*SOURCE PASSAGE*
"""

I think it’s safe to say the last month or so has been a difficult one. After my Dad died in August, adapting to such a huge change in life has been really weird and frankly, confusing. For me at least, it’s more than anything been a period of reflection; I don’t think you realise how much of an impact a person has on you until they’re no longer around. It was this that made me start thinking about everything my Dad taught me; it’s amazing how he shaped my life in so many incredible ways. Honestly, this list could be way longer, but here are just the top five wonderful lessons that my Dad taught me.
1) To never be afraid to stick up for myself.
Being a relatively shy person, speaking out and standing up for myself has never been easy. In fact, shy or otherwise, I think this is something a lot of us struggle with; the fear (or hassle) of confrontation easily pushes us towards settling for less than we deserve. Growing up, and seeing the way my Dad always boldly stood up for what he believed was right and fair, certainly taught me a thing or two about making sure I’m treated with respect.
2) That grades don’t mean as much as attitude.

"""

*WRITTEN INSTRUCTION 1*
Extract the part of the reflection on a father's lessons between "1) To never" and "treated with respect.", inclusive.
The reflection above and the entries that follow were taken from unrelated sources.

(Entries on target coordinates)

"""

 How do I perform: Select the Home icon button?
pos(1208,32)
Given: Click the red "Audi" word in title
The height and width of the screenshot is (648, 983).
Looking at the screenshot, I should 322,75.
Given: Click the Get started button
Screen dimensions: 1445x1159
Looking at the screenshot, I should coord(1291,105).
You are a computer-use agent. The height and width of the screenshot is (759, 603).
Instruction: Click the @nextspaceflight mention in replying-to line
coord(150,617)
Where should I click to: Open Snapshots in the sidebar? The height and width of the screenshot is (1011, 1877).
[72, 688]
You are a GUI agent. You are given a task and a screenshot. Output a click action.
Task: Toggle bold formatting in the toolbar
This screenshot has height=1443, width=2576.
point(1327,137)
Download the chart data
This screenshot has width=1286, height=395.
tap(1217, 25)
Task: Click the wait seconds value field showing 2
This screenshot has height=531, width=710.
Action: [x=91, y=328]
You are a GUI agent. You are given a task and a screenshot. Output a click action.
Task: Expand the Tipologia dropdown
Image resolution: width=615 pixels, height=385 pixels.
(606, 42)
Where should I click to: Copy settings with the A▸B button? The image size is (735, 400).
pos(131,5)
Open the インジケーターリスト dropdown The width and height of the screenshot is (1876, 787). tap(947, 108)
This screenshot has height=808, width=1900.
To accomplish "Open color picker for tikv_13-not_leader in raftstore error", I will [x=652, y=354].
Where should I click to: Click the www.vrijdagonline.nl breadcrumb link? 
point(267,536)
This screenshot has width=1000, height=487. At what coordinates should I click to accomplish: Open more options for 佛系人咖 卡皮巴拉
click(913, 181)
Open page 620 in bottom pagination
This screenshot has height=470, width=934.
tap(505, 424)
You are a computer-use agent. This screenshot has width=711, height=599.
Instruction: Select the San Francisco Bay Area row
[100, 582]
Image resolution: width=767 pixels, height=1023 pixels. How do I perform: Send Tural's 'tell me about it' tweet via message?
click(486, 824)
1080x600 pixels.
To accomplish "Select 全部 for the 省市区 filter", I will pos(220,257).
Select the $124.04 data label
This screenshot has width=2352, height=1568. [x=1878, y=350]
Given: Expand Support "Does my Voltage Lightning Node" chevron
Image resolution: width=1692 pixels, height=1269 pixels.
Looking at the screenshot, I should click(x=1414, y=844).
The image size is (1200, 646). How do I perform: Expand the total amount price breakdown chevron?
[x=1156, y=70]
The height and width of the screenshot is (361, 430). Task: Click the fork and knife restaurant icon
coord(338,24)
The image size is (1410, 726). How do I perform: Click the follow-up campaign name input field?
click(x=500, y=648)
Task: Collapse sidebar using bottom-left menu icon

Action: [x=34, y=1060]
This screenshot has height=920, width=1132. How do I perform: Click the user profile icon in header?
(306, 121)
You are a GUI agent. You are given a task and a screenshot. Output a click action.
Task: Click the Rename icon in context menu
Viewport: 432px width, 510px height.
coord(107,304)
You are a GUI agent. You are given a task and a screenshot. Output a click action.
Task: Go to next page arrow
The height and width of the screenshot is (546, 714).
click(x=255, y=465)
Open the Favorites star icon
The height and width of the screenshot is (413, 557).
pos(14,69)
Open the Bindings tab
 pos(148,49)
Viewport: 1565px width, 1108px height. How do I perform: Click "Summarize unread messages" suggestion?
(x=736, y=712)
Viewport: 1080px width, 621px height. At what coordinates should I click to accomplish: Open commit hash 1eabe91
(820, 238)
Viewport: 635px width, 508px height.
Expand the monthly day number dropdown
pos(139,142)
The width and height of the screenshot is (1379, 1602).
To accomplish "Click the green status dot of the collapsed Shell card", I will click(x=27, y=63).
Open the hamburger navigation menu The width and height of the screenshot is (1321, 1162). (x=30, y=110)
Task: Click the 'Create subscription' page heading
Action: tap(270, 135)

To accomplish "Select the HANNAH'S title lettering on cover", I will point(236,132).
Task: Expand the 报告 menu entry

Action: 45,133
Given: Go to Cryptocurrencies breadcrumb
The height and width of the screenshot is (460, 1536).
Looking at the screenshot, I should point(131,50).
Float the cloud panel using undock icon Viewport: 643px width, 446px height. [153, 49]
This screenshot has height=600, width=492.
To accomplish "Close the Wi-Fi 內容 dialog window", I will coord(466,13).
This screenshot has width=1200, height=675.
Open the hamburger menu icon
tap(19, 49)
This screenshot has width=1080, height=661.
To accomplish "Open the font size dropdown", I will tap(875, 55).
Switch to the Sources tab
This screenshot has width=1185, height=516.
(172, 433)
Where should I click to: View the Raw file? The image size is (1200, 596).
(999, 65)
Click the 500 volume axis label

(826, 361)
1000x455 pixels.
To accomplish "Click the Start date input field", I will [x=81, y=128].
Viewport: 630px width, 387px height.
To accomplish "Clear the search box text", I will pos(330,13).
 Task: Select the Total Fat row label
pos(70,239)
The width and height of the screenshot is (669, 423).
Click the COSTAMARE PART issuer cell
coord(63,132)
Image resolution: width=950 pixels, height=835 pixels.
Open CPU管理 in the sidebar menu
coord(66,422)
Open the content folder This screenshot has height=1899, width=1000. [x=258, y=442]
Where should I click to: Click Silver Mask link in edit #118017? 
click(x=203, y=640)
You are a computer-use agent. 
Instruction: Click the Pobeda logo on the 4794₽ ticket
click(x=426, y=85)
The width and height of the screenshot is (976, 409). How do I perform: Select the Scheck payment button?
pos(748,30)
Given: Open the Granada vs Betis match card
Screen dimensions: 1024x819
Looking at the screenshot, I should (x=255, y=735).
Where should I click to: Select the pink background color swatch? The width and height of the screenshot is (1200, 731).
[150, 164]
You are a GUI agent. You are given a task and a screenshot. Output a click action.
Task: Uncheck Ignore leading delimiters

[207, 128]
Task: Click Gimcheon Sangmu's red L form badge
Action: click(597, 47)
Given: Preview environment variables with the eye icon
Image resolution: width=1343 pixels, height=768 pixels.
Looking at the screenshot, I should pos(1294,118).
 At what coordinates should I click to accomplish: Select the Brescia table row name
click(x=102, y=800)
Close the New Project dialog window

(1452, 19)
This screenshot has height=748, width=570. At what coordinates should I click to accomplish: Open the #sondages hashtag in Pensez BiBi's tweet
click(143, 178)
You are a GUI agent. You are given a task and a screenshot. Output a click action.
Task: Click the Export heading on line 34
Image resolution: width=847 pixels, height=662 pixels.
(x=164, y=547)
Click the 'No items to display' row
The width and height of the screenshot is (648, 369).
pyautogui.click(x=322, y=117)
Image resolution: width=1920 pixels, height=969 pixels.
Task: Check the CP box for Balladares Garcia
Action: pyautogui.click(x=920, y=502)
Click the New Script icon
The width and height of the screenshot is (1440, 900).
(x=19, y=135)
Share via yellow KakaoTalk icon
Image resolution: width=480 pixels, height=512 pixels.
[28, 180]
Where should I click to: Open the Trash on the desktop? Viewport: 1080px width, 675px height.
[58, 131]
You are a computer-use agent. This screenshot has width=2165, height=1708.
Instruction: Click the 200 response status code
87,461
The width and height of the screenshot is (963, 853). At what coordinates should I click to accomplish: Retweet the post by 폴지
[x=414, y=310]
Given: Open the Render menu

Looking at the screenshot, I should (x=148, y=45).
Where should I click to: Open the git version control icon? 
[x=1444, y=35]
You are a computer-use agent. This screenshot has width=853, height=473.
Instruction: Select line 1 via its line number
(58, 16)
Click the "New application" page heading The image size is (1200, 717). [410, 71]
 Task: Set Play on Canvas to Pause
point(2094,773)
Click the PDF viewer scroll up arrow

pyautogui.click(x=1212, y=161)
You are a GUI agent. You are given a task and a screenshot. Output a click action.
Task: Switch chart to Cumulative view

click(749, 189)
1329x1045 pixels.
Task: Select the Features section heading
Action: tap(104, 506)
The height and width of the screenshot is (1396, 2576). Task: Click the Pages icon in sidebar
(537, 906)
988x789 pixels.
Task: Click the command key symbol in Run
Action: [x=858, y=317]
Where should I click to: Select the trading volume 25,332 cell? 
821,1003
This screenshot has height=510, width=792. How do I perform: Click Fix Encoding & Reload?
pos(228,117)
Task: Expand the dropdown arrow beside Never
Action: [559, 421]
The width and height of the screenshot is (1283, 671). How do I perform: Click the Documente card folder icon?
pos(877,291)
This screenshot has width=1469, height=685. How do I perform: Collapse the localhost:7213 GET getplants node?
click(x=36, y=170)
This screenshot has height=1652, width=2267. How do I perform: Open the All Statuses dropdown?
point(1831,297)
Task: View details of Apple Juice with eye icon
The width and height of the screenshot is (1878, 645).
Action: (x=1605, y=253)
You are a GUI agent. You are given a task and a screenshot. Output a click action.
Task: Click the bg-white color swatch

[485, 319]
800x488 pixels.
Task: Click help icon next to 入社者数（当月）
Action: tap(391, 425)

"""

*WRITTEN INSTRUCTION 2*
Copy the entries between the lines holding "has width=711, height=599." and "Looking at the screenshot, I should click(x=1414, y=844).", inclusive.

*FULL OUTPUT 1*
1) To never be afraid to stick up for myself.
Being a relatively shy person, speaking out and standing up for myself has never been easy. In fact, shy or otherwise, I think this is something a lot of us struggle with; the fear (or hassle) of confrontation easily pushes us towards settling for less than we deserve. Growing up, and seeing the way my Dad always boldly stood up for what he believed was right and fair, certainly taught me a thing or two about making sure I’m treated with respect.

*FULL OUTPUT 2*
You are a computer-use agent. This screenshot has width=711, height=599.
Instruction: Select the San Francisco Bay Area row
[100, 582]
Image resolution: width=767 pixels, height=1023 pixels. How do I perform: Send Tural's 'tell me about it' tweet via message?
click(486, 824)
1080x600 pixels.
To accomplish "Select 全部 for the 省市区 filter", I will pos(220,257).
Select the $124.04 data label
This screenshot has width=2352, height=1568. [x=1878, y=350]
Given: Expand Support "Does my Voltage Lightning Node" chevron
Image resolution: width=1692 pixels, height=1269 pixels.
Looking at the screenshot, I should click(x=1414, y=844).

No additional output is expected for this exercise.